PROMPT: Return, exactly and in full, the lines of the records below starting at the one with "dondup (10, 1330)" and ending at the one with "bedding (10, 1035)", and no other lines.

Stored items:

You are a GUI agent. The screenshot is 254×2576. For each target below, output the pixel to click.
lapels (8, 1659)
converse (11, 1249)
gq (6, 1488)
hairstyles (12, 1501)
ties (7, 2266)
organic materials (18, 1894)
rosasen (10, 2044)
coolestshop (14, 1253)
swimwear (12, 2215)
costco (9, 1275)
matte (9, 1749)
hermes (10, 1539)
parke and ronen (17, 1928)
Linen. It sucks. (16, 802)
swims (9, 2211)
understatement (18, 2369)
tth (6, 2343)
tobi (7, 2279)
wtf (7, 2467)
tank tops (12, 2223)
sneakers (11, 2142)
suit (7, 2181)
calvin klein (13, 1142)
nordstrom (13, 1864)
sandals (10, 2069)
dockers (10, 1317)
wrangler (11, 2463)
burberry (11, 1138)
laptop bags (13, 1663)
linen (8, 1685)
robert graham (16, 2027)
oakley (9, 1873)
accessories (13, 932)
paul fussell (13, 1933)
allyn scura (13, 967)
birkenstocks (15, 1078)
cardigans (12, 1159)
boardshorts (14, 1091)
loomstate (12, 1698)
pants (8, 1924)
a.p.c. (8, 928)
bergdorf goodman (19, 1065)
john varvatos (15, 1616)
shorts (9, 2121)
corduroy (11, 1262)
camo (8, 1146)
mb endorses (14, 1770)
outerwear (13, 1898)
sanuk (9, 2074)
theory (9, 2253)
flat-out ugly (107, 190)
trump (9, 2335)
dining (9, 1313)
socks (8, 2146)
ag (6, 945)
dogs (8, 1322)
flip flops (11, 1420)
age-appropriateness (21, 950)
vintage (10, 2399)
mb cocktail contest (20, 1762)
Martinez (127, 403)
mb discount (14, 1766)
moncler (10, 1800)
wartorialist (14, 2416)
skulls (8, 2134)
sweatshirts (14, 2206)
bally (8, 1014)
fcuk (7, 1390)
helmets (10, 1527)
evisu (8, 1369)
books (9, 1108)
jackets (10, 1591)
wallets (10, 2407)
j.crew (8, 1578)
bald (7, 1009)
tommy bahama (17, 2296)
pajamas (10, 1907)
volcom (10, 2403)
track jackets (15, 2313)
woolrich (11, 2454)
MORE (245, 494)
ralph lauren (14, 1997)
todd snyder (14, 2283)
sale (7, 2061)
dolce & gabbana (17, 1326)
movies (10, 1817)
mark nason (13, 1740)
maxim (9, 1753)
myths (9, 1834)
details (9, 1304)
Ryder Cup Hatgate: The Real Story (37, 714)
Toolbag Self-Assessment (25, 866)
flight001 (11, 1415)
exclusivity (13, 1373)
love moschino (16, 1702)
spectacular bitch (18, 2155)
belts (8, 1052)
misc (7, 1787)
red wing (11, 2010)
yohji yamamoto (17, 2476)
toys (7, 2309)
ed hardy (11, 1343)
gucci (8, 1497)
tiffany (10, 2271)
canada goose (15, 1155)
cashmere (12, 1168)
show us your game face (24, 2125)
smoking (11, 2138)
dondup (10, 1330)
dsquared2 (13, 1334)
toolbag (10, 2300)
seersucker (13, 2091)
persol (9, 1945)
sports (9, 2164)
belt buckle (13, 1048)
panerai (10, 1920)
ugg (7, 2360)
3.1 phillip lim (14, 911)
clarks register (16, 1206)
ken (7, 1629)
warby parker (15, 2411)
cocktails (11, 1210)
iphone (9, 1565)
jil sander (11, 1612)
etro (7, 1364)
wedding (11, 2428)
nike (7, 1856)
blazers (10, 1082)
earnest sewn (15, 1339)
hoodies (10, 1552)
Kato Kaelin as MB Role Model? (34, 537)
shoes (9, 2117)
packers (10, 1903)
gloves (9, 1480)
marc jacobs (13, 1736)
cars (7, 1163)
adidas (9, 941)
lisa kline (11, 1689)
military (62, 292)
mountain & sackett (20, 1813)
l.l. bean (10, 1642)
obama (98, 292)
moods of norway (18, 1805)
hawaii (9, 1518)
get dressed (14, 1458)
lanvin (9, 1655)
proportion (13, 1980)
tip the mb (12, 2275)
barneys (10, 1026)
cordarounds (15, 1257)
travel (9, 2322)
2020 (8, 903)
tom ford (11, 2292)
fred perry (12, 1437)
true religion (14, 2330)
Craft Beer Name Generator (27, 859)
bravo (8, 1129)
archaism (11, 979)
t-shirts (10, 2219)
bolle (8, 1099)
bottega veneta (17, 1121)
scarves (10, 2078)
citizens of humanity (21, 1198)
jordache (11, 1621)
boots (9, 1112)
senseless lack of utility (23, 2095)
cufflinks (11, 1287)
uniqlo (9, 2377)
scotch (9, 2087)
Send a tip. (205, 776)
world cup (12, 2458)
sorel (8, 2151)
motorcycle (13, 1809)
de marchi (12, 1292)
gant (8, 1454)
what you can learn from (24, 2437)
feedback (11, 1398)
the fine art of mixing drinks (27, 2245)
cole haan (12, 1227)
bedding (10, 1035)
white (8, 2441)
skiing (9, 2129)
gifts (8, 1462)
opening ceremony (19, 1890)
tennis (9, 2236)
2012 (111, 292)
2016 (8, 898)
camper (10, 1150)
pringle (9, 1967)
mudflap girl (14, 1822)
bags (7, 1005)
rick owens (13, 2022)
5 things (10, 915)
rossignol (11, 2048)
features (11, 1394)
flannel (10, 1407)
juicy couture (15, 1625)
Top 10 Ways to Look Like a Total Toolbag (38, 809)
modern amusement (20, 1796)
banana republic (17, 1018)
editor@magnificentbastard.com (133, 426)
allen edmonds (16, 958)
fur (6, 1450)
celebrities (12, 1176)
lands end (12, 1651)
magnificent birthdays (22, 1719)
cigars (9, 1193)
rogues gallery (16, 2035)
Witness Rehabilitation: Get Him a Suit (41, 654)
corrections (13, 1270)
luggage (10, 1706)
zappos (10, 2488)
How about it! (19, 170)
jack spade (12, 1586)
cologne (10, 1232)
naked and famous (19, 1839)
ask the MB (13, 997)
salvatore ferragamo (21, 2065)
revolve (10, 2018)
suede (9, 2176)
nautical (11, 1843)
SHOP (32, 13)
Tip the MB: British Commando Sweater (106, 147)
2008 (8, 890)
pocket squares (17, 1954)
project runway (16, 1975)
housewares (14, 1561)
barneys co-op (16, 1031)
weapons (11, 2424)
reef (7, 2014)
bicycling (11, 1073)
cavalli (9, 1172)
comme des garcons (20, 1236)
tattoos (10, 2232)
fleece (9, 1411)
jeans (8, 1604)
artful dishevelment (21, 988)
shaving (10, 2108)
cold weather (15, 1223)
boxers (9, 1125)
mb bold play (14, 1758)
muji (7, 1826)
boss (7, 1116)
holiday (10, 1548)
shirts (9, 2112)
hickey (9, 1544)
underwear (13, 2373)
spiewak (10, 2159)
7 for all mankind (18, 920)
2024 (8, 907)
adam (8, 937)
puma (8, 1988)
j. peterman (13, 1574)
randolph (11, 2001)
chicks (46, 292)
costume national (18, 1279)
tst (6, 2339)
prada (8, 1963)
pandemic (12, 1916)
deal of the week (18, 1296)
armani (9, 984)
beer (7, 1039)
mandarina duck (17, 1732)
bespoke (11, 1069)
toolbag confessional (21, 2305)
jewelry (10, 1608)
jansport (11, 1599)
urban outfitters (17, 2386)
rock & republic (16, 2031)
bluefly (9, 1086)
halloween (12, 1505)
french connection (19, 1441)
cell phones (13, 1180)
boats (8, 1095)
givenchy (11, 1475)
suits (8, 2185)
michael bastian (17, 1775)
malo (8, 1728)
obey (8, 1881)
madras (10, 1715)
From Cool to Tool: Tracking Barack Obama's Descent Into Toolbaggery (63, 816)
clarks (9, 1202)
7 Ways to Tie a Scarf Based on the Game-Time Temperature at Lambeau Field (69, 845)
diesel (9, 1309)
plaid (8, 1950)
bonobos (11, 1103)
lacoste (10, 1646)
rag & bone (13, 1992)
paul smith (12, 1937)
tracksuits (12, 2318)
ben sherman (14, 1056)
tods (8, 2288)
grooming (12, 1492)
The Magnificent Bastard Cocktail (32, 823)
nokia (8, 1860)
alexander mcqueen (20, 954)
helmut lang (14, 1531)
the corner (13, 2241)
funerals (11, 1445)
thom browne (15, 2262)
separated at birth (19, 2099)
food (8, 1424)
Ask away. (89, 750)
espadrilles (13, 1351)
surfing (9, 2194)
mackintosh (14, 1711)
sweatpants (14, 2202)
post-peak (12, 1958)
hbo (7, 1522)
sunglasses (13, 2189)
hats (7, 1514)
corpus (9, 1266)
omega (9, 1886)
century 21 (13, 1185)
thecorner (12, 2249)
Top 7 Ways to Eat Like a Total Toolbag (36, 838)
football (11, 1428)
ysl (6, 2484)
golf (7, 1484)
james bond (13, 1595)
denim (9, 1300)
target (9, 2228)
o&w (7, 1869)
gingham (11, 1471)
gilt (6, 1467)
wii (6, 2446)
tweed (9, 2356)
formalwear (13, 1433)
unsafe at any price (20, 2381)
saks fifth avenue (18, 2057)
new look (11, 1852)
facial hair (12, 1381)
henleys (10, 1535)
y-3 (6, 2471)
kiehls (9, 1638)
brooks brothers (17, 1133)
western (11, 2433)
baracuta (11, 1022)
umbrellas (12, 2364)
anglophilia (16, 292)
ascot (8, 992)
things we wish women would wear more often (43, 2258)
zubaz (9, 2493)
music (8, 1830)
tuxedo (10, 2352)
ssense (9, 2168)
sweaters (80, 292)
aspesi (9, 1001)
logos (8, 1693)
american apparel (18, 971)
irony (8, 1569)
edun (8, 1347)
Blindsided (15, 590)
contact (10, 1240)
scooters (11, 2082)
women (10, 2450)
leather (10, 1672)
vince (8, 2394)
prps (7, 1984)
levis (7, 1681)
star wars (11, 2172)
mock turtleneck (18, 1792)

TASK RESPONSE:
dondup (10, 1330)
dsquared2 (13, 1334)
toolbag (10, 2300)
seersucker (13, 2091)
persol (9, 1945)
sports (9, 2164)
belt buckle (13, 1048)
panerai (10, 1920)
ugg (7, 2360)
3.1 phillip lim (14, 911)
clarks register (16, 1206)
ken (7, 1629)
warby parker (15, 2411)
cocktails (11, 1210)
iphone (9, 1565)
jil sander (11, 1612)
etro (7, 1364)
wedding (11, 2428)
nike (7, 1856)
blazers (10, 1082)
earnest sewn (15, 1339)
hoodies (10, 1552)
Kato Kaelin as MB Role Model? (34, 537)
shoes (9, 2117)
packers (10, 1903)
gloves (9, 1480)
marc jacobs (13, 1736)
cars (7, 1163)
adidas (9, 941)
lisa kline (11, 1689)
military (62, 292)
mountain & sackett (20, 1813)
l.l. bean (10, 1642)
obama (98, 292)
moods of norway (18, 1805)
hawaii (9, 1518)
get dressed (14, 1458)
lanvin (9, 1655)
proportion (13, 1980)
tip the mb (12, 2275)
barneys (10, 1026)
cordarounds (15, 1257)
travel (9, 2322)
2020 (8, 903)
tom ford (11, 2292)
fred perry (12, 1437)
true religion (14, 2330)
Craft Beer Name Generator (27, 859)
bravo (8, 1129)
archaism (11, 979)
t-shirts (10, 2219)
bolle (8, 1099)
bottega veneta (17, 1121)
scarves (10, 2078)
citizens of humanity (21, 1198)
jordache (11, 1621)
boots (9, 1112)
senseless lack of utility (23, 2095)
cufflinks (11, 1287)
uniqlo (9, 2377)
scotch (9, 2087)
Send a tip. (205, 776)
world cup (12, 2458)
sorel (8, 2151)
motorcycle (13, 1809)
de marchi (12, 1292)
gant (8, 1454)
what you can learn from (24, 2437)
feedback (11, 1398)
the fine art of mixing drinks (27, 2245)
cole haan (12, 1227)
bedding (10, 1035)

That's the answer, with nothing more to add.